This will often be acceptable for many typical use cases, especially if the gossip channel is fast and scalable enough as far as the rest of the system is concerned. The channel used for gossip may, for example, be a public key of the central server, plus the unique process-ID. Clients may also gossip such redacted proofs on such a channel. Using this technique would allow parties who are interested in the given process ID to learn about changes to that process. Gossip messages should be valid, and therefore propagated by the network, only if they contain a valid server signature. While the server may collude with an attacker and produce a secret, non- authorized proof, when the attacker tries to use this proof to accomplish something bad, whichever entity it is shown to can gossip it, and wait for some other entity to gossip back a conflicting proof, and if it exists, the collusion of the server can be proven.
[0063] Not every user may always gossip with all other users about such proofs. For example, users of a lower-level DSV may be the only ones gossiping about transactions in their own DSV instance. This option may, nonetheless, be suitable in cases where entities wish the patterns of their DSV instances to remain private from the rest of the world, or where there is heavy traffic in the hands of small number of people, although both cases would typically be less secure due to a smaller number of nodes gossiping the data.
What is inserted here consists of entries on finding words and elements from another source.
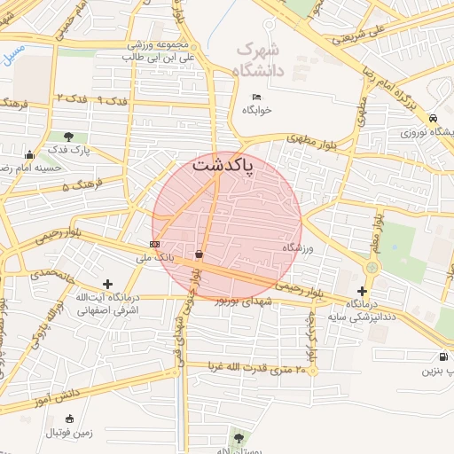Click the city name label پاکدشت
(x=223, y=165)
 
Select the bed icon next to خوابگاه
(x=256, y=97)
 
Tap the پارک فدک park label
(x=69, y=150)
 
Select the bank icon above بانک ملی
(x=155, y=244)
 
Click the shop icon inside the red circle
(x=198, y=254)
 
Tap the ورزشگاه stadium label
(x=298, y=248)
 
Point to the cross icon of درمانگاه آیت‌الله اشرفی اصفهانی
(x=107, y=285)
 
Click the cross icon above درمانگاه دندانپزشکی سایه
(x=362, y=291)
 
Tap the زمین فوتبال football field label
(x=72, y=432)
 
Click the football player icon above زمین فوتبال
(x=70, y=419)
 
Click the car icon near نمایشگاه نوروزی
(x=432, y=118)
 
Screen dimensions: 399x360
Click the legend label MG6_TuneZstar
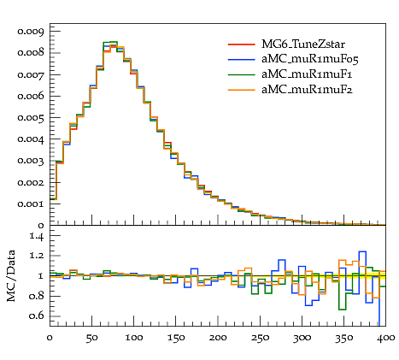(x=303, y=44)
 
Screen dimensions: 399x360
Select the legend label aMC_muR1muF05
(x=310, y=59)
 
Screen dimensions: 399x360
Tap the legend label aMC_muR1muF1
(x=307, y=74)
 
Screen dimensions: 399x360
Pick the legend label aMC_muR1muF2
(x=307, y=90)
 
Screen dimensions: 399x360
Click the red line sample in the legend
(x=241, y=44)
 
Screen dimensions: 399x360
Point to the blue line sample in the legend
(x=241, y=60)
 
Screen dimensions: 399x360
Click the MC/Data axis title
(x=11, y=276)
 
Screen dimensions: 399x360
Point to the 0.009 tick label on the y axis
(x=31, y=32)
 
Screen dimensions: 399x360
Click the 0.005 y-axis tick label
(x=31, y=118)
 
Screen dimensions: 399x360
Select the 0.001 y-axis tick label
(x=31, y=204)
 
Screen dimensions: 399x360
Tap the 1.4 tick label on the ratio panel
(x=37, y=236)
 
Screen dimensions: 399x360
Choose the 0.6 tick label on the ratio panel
(x=37, y=316)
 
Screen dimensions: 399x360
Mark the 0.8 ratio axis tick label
(x=37, y=296)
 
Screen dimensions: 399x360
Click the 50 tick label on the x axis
(x=91, y=338)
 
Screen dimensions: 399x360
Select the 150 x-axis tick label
(x=176, y=338)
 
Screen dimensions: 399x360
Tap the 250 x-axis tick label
(x=260, y=338)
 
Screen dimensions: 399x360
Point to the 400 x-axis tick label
(x=385, y=338)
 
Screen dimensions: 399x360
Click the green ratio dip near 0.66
(x=342, y=310)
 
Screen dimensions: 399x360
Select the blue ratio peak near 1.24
(x=362, y=251)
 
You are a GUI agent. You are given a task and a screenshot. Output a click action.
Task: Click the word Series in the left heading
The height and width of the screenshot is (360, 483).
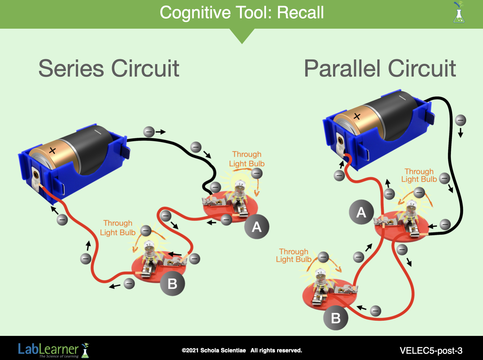(x=71, y=68)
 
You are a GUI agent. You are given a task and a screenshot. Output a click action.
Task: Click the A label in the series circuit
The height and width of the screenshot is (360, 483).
(x=256, y=227)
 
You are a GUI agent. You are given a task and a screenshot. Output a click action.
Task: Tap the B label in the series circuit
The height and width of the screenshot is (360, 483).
(x=172, y=284)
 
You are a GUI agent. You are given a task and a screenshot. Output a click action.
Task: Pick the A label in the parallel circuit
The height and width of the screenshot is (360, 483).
(x=361, y=212)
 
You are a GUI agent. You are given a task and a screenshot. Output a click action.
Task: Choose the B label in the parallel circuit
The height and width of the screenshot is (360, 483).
(x=336, y=318)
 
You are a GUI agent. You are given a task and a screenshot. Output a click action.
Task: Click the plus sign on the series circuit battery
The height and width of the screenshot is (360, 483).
(x=53, y=150)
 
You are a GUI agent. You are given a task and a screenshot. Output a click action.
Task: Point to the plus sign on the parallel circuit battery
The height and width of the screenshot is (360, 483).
(x=357, y=116)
[0064] Prove no split view
Again, to address this issue, there are alternative embodiments of a solution:
• Publish Tree Head Log in an additional, different blockchain, for example, an external one, and use that to prevent split view
• Use validators to gossip, although this would allow such validators to learn the transaction hash patterns of participating entities. • Gossiping of the root hash , signed by the server (for example, using a KSI signature). This solution requires no highly available validators. In this case, there may be a sequence number of that publication. This is possibly an optimization, since the gossiped publication data should also include an index number.
• Gossip the root hash, which is also calculated from the data for all mutations.
Mutations may also have backlinks to previous valid changes/mutations for modified keys. The backlinks may then help detect flip-flop attacks by the server. A flip-flop attack is a case wherein the server maliciously changes a state and then reverts it back. A legitimate user of the system will be unable to detect this, unless there are backlinks to every valid mutation which presents the entire history to the user.
[0065] In addition to the messaging techniques used to propagate gossip, the structure of the gossip message should be specified. The design of this message should support the goals of the gossip function, within DSV, namely, to allow users to efficiently audit the server, as it operates, and to detect split-view attacks, and other forms of incorrect operation.
[0066] Each Gossip may have two components, which are created at each publication interval:
1 ) pub/sub delivery of high level messages
2) a series of Supplemental Objects, which, together, form a constantly growing cryptographically linked data structure, which can optionally be downloaded, stored and audited (the "Audit Object").
[0067] The pub/sub level gossip message should contain:
• index number of gossip. All gossip messages should be numbered in monotonically increasing order.
• new state root
• server signature on this state root
• content hash of a Supplemental Object, which, if one has the hash, can retrieve the object using a distributed content addressable file system. This technique assumes the existence of such a protocol.
• server signature on the content hash [0068] The Supplemental Object preferably contains:
• THLog proof and THLEntry leading to the same new state root contained in the pub/sub gossip message (THL: Tree Head Log)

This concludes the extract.